Arterial Blood Gases
pCO2 33 mmHg
pO2 - not given
HCO3 16 mmol/l
K+ 2.1 mmol/l
Firstly, the initial clinical assessment
The possibilities suggested by the history of severe diarrhoea with hypovolaemia are:
- Hyperchloraemia with normal anion-gap acidosis due to the diarrhoea
- Acute pre-renal renal failure with elevated urea and creatinine
- Acute lactic acidosis (high anion gap acidosis) due to peripheral circulatory failure.
Secondly, the acid-base diagnosis
Looking at the results systematically:-
- pH: A net acidaemia is present so an acidosis must be present to have caused this.
- Pattern: Both the pCO2 & HCO3 are low - this pattern is found in respiratory alkalosis and in metabolic
acidosis.

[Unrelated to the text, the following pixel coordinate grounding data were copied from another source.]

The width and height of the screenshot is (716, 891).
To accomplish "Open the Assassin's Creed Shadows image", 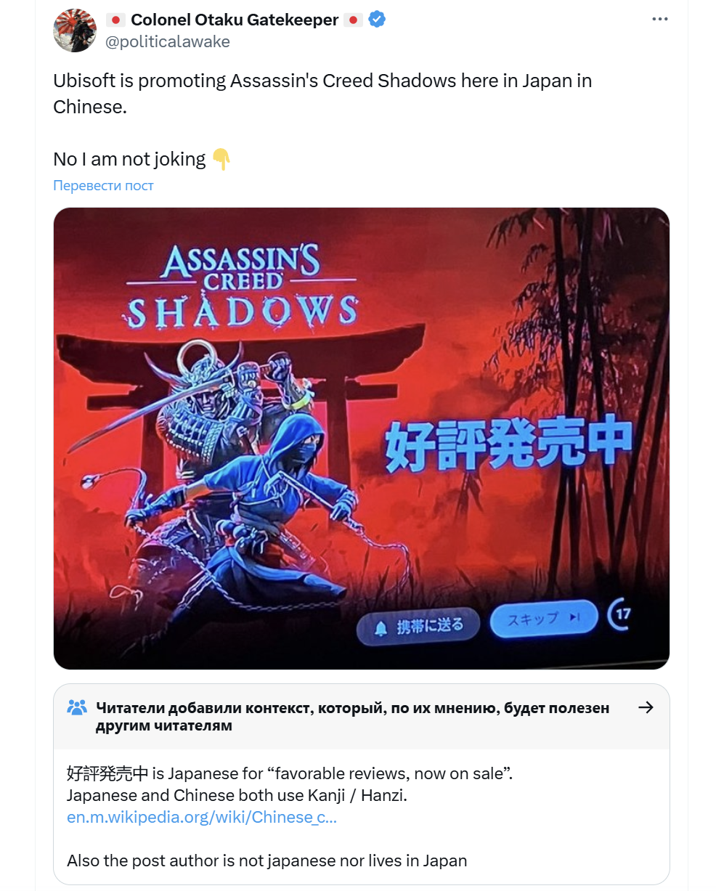I will coord(362,439).
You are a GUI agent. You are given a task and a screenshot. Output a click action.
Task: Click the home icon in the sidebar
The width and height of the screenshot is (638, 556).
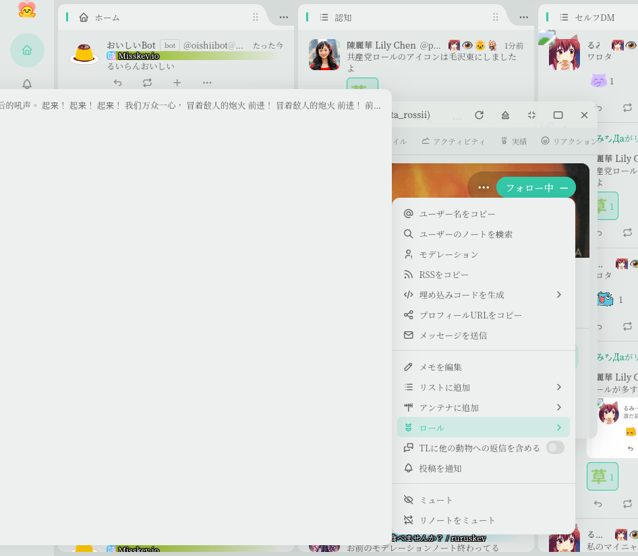tap(27, 50)
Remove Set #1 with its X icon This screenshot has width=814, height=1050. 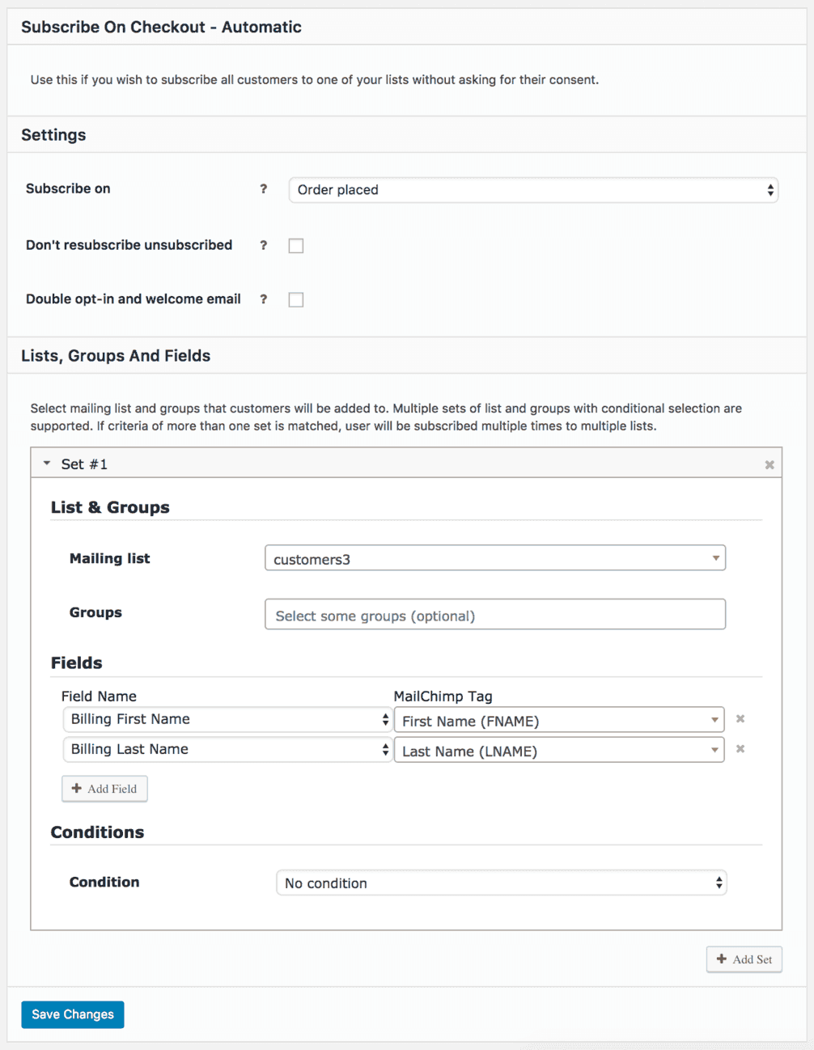click(769, 464)
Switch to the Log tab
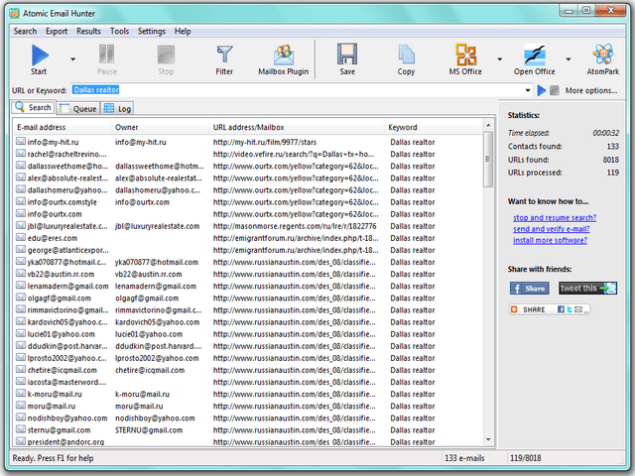Image resolution: width=635 pixels, height=476 pixels. pyautogui.click(x=118, y=108)
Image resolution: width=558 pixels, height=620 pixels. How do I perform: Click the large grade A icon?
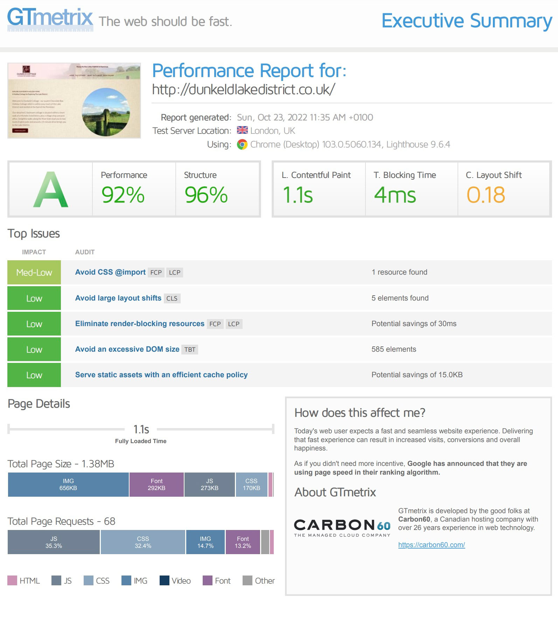(51, 190)
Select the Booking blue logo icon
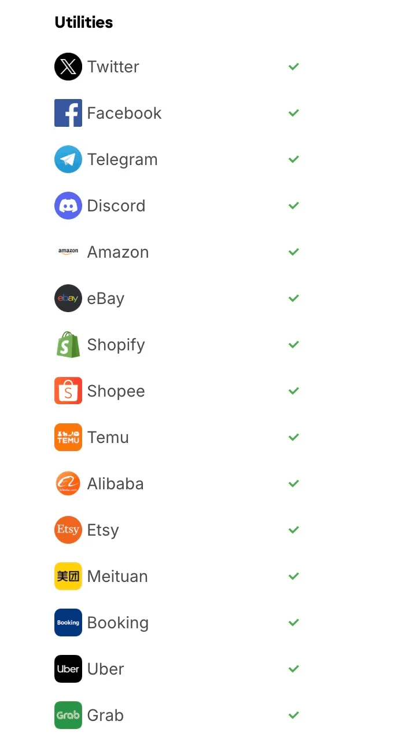The height and width of the screenshot is (747, 398). pos(68,623)
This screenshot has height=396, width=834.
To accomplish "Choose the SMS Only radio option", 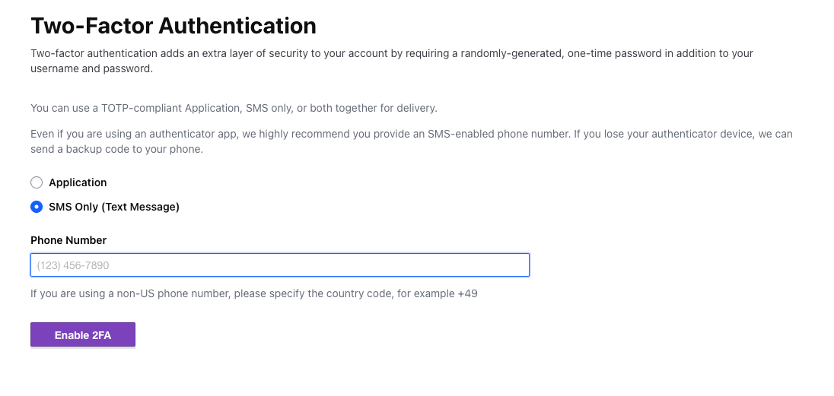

Now we know that an acidosis must be present (because of the acidaemia), so therefore the diagnosis is metabolic acidosis
- The normal anion gap with an elevated chloride suggests a normal anion gap acidosis.

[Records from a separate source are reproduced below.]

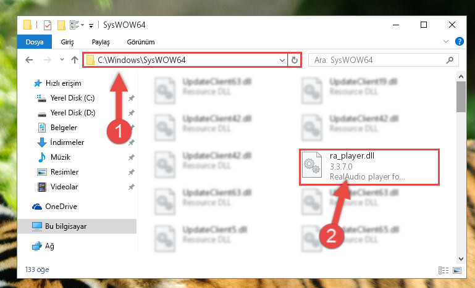Toggle pin next to Müzik
Screen dimensions: 475x288
131,157
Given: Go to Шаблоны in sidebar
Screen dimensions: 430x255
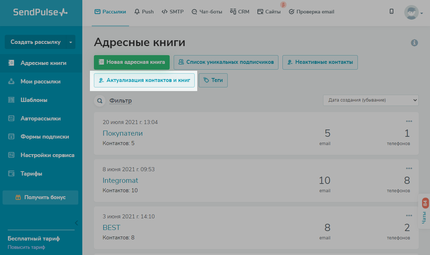Looking at the screenshot, I should (34, 100).
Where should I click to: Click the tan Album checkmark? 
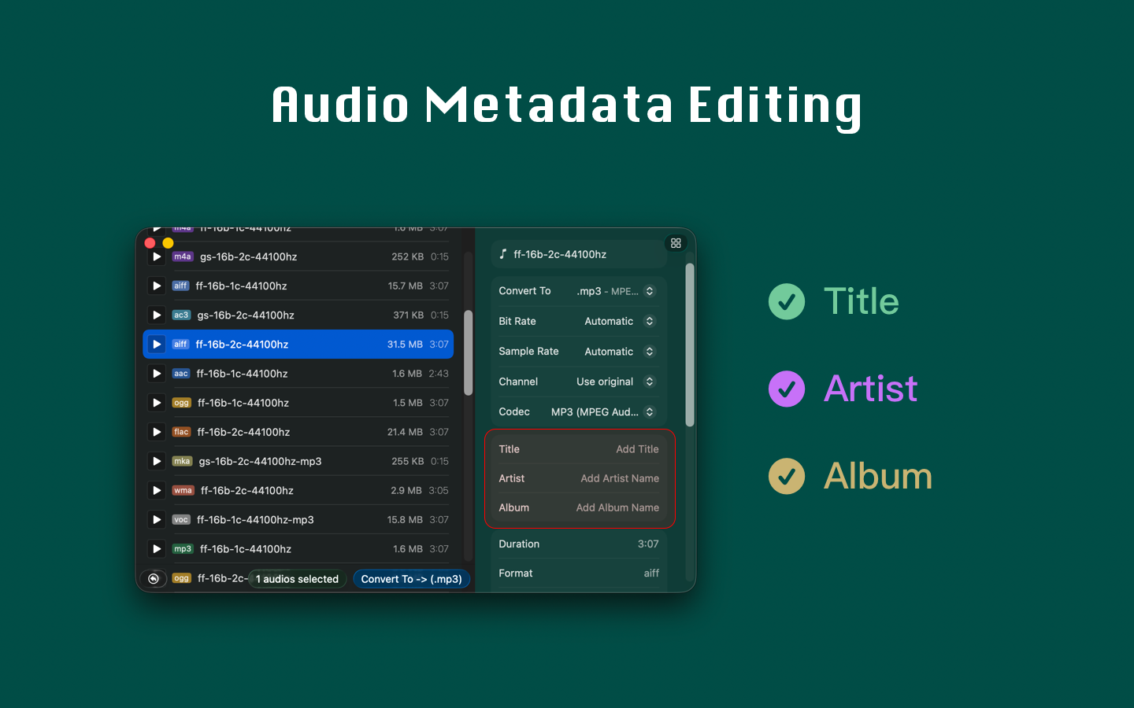click(786, 476)
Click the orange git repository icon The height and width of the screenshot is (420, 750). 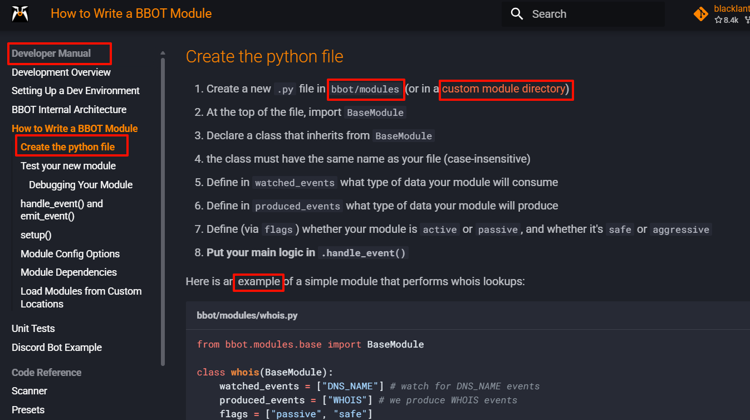(700, 14)
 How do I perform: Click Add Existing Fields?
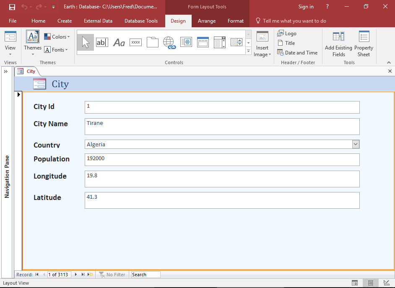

- The elevated urea & creatinine is noted but this has not been sufficient to elevate the anion gap so there has not been
significant retention of acid anions.
- There is no evidence to support the co-existence of a high AG acidosis and a normal AG acidosis.

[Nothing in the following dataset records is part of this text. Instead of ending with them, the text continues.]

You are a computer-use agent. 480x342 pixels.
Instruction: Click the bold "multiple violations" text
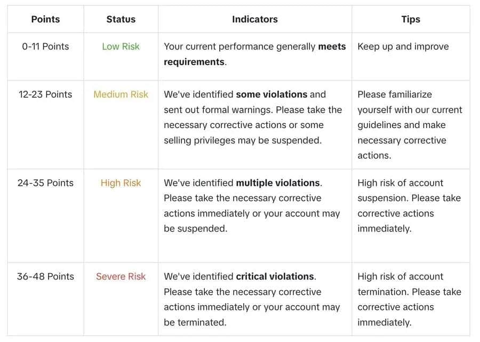click(x=278, y=183)
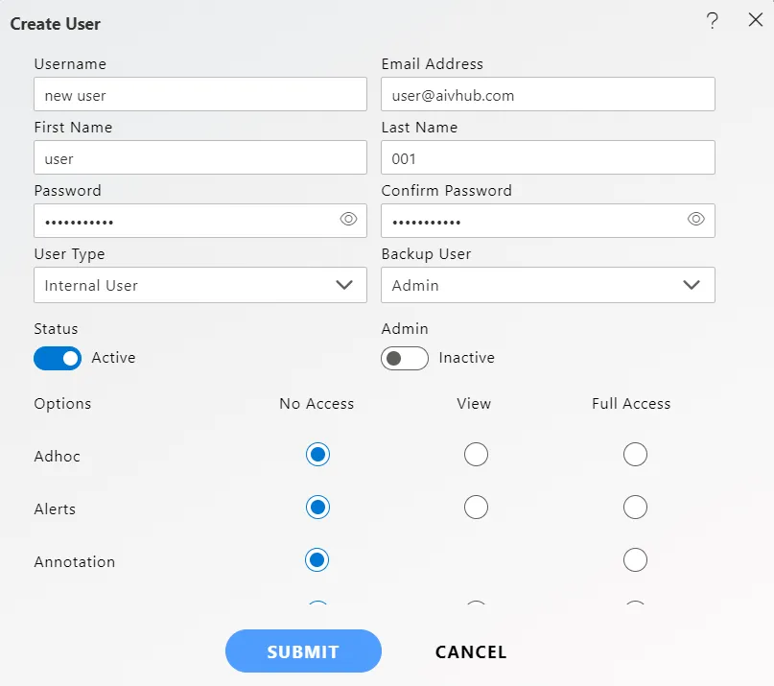This screenshot has width=774, height=686.
Task: Reveal Confirm Password using eye icon
Action: pyautogui.click(x=696, y=219)
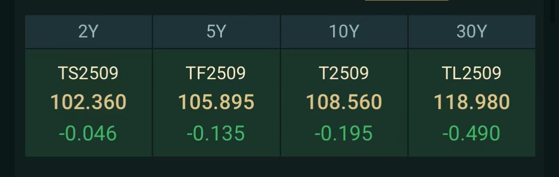Click the 102.360 price value

tap(88, 102)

The delta ratio is slightly negative and certainly not in the range which would suggest a combined acidosis.
- Compensation: Here we ask is the respiratory compensation appropriate? The maximal amount of respiratory
compensation takes 12-24 hours to occur so sufficient time has elapsed. The expected pCO2 (by Rule 5) is
(1.5 x 16 + 8) which is 32 mmHg. This is close to the actual measured value of 33mmHg, so no primary respiratory
disorder is present. This is consistent with the history as there was no evidence of a respiratory disorder.
- Formulation: The acid-base diagnosis is a normal anion gap metabolic acidosis with appropriate respiratory
- Confirmation: This is no investigation which can assist here. A lactate level would have been useful to totally
exclude any lactic acidosis.
Finally, the clinical diagnosis
This patient has acute diarrhoea causing a mild normal anion gap metabolic
acidosis. The volume loss is probably responsible for pre-renal azotaemia.
Pertinent points were the acidaemia, elevated chloride, normal anion gap and the elevation of urea and
creatinine. Note that this laboratory has calculated the anion gap as (Na + K) - (Cl + HCO3).
Some pre-renal renal failure is present but there is no evidence of a high anion gap acidosis due to renal
failure. As a general guideline, acidosis usually does not occur in renal failure until GFR is less than 20
mls/min (or a creatinine level of about 0.30-0.35 mmol/l). Similarly tissue perfusion is still adequate
enough to prevent development of a lactic acidosis. Hypovolaemia results in secondary hyperaldosteronism
which increases sodium reabsorption but increases excretion of K+ resulting in hypokalaemia.